Elle ne termina pas sa phrase, arrêtée sans doute par sa moue amère.
— Elle avait une allure incroyable, du style, c’est vrai. Elle faisait
indéniablement bien sur les portraits officiels. La personne qui me la
rappelle le plus est ta sœur.
— Et… ce n’est pas un compliment ?
— Ma mère voulait être reine bien plus que mère. Une fois que je suis
né, elle a considéré qu’elle avait accompli son devoir à l’égard de la
couronne. « Un héritier : fait ! » a-t-elle dû cocher dans son agenda. Elle
m’a allègrement confié à une nourrice compétente et a ainsi pu continuer à
profiter de sa situation de première dame du royaume.
— Profiter ? demanda Aziza, l’air horrifié. Comment pouvait-elle
apprécier d’être le point de mire de tous les regards ? De voir le moindre de
ses mouvements observés à la loupe ?
Nabil éprouva soudain une folle envie d’effacer la pointe de détresse
qu’il lisait sur le visage de sa femme. Il n’en revenait pas.

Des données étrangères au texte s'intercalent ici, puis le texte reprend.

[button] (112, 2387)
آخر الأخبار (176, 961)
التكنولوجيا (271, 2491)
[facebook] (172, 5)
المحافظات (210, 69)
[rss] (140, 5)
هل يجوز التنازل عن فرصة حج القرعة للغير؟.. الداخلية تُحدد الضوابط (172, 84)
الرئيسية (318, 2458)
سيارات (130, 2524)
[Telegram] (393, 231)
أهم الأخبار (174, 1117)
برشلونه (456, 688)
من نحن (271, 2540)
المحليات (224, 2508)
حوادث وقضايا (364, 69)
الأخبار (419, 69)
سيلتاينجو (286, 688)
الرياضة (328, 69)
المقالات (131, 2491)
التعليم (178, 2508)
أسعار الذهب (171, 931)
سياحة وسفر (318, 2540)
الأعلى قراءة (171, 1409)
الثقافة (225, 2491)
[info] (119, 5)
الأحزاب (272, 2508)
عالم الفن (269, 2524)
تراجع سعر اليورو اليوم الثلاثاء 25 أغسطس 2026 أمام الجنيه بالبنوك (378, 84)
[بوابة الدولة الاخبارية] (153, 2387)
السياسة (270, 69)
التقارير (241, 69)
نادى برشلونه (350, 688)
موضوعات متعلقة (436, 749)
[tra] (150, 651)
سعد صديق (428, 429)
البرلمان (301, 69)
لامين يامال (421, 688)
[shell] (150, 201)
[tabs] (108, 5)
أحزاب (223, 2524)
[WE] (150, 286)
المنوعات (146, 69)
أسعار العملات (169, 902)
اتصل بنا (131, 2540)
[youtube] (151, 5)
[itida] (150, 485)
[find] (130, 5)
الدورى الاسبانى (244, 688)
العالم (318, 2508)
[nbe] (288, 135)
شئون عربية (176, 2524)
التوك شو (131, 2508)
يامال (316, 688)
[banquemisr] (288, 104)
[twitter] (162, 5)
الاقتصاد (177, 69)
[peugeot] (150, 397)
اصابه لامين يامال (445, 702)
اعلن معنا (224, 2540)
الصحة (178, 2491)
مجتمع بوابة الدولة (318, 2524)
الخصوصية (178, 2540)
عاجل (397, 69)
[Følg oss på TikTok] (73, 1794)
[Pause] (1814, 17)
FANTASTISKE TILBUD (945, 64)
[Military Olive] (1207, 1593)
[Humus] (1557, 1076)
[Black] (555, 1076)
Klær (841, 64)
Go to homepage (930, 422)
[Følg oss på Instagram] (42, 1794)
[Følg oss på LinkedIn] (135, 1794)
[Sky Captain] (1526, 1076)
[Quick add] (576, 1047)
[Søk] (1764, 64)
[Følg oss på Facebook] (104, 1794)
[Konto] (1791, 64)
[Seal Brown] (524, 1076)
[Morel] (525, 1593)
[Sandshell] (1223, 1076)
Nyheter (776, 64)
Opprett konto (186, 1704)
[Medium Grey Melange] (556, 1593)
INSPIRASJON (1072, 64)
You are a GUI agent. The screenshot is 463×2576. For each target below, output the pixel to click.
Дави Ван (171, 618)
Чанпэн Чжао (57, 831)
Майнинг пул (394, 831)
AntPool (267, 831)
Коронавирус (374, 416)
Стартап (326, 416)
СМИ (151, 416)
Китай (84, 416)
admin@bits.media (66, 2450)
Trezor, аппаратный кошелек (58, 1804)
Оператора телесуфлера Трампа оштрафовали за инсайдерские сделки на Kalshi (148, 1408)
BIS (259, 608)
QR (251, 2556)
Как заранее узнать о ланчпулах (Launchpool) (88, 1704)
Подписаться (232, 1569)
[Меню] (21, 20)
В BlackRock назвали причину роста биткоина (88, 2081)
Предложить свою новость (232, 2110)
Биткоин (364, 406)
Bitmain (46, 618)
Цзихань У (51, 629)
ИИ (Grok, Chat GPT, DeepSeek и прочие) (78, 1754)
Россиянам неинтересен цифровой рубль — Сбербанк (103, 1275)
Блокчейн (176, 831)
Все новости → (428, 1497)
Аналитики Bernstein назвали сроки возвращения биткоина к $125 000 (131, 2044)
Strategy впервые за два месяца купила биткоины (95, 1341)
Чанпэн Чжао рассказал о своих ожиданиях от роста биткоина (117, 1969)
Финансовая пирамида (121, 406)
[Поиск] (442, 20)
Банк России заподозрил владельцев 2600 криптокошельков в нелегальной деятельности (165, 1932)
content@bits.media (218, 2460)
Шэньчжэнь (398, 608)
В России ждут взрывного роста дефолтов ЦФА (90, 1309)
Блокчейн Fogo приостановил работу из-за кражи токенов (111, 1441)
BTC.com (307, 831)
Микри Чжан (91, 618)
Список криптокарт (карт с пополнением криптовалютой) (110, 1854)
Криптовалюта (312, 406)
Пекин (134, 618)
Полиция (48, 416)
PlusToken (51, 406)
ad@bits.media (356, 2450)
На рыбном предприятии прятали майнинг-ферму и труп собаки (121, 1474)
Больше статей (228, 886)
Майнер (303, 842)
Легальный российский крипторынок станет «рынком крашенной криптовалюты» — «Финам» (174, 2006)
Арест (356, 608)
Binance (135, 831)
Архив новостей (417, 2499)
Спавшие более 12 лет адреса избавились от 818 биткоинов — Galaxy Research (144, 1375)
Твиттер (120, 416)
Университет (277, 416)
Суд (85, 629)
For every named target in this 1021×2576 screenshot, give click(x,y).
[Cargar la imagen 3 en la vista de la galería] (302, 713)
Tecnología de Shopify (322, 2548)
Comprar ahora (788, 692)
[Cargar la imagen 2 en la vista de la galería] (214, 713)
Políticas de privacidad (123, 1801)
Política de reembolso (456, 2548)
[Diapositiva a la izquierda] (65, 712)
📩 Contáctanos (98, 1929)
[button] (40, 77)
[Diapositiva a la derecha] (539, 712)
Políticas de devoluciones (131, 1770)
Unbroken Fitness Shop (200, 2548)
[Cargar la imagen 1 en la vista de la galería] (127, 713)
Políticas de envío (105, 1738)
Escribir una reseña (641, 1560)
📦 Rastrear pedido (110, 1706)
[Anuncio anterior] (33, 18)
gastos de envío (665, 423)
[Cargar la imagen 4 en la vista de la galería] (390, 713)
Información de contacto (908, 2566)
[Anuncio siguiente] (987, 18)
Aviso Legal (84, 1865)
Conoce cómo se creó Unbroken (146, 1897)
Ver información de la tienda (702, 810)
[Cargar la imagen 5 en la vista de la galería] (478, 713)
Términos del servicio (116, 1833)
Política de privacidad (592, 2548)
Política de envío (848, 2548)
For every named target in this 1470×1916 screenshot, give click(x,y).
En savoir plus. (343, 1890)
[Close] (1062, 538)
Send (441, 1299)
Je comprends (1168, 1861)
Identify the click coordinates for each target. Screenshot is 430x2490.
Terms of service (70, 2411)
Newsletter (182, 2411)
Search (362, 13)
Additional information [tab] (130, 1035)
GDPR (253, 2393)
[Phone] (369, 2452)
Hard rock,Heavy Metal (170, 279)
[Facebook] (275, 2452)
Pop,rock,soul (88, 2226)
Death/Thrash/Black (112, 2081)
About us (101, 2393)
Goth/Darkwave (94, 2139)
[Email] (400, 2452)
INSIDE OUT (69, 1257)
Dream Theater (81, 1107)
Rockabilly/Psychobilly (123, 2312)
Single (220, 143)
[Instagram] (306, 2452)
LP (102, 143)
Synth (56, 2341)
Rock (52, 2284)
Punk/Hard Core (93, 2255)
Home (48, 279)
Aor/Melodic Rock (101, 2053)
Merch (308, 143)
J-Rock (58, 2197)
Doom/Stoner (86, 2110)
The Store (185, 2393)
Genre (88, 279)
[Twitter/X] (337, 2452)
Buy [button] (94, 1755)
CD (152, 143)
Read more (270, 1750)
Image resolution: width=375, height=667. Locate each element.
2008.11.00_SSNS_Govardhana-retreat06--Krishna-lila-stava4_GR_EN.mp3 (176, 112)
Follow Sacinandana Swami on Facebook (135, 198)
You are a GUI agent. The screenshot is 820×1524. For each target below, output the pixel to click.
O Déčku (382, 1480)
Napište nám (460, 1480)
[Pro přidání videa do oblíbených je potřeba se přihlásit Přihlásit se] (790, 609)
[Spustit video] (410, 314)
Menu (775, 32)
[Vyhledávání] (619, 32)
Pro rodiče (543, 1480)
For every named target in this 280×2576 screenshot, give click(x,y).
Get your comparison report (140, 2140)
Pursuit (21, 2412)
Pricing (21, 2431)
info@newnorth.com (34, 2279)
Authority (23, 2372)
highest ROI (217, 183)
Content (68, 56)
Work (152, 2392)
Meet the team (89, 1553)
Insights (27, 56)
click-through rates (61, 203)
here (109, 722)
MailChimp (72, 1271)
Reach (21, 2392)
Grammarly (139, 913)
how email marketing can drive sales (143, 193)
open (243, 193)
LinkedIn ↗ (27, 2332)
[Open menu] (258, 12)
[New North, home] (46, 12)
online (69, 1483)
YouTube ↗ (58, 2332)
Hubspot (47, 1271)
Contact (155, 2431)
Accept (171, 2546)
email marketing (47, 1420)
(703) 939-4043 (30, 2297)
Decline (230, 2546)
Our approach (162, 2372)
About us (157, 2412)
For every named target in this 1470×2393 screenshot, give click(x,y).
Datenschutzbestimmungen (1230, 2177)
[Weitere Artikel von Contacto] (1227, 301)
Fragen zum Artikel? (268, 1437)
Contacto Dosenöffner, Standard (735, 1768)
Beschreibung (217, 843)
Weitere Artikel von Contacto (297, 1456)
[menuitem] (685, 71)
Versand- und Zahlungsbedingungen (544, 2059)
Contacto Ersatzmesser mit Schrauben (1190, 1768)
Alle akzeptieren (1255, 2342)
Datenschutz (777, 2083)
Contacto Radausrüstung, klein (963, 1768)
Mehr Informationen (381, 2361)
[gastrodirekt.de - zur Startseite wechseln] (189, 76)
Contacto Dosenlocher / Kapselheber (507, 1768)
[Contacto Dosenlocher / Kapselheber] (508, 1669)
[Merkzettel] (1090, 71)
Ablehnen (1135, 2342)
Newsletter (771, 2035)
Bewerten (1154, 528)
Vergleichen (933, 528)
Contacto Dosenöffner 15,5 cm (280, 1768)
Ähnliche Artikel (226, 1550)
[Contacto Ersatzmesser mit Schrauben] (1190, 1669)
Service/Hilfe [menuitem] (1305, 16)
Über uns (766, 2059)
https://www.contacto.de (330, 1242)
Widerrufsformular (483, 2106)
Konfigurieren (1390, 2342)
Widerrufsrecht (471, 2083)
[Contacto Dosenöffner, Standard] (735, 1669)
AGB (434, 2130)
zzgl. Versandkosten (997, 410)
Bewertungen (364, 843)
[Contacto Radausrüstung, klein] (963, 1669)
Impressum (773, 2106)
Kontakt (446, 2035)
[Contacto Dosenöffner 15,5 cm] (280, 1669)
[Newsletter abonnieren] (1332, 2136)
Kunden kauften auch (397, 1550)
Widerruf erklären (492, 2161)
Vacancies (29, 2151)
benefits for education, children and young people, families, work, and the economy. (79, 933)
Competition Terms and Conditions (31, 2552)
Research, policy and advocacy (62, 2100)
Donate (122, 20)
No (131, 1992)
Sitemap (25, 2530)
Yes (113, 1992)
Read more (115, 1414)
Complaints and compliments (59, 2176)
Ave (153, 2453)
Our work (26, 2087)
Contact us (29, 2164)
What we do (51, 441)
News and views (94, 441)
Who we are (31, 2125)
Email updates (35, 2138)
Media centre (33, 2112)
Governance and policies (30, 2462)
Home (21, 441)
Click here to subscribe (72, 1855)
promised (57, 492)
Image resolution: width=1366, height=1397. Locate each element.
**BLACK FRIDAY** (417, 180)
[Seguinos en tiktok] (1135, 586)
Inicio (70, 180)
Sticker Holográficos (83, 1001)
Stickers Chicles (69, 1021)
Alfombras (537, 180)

A l’entendre, ces
quelques jours passés à ses côtés l’avaient perturbée ; pourtant, elle n’en
avait rien laissé paraître en public. Au bout de quelques minutes, il avait su
qu’elle se débrouillerait parfaitement. Il pouvait la laisser seule avec des
gens : aussitôt, elle bavardait avec eux, quel que soit leur âge ou leur statut.
Il avait toutefois remarqué que, de temps en temps, elle le cherchait du
regard, comme pour quêter son approbation ou ses encouragements.
— On finit par s’y habituer. Crois-moi, Zia, ce ne sera pas toujours
aussi terrible.
— Ne m’appelle pas comme ça ! s’écria Aziza.
La véhémence de sa réaction parut surprendre Nabil.
— C’est pourtant sous ce nom que tu t’es présentée à moi, fit-il
remarquer.
— Je ne voulais pas que tu saches qui j’étais.
— D’accord, tu n’es pas Zia. Mais je serais curieux de savoir qui est
vraiment Aziza, fille de Farouk El Afarim.
— La seconde fille de Farouk El Afarim, rectifia-t-elle.
Au changement qui se produisit dans la physionomie de son mari, elle
comprit qu’elle avait éveillé sa curiosité. Ses yeux noirs s’étaient plissés et,
les mains posées sur ses genoux, il s’était penché légèrement en avant. La
lampe éclairait désormais son visage sous un autre angle et le faisait
ressembler à une statue en bronze.
— Allez, raconte-moi ton histoire, je t’écoute.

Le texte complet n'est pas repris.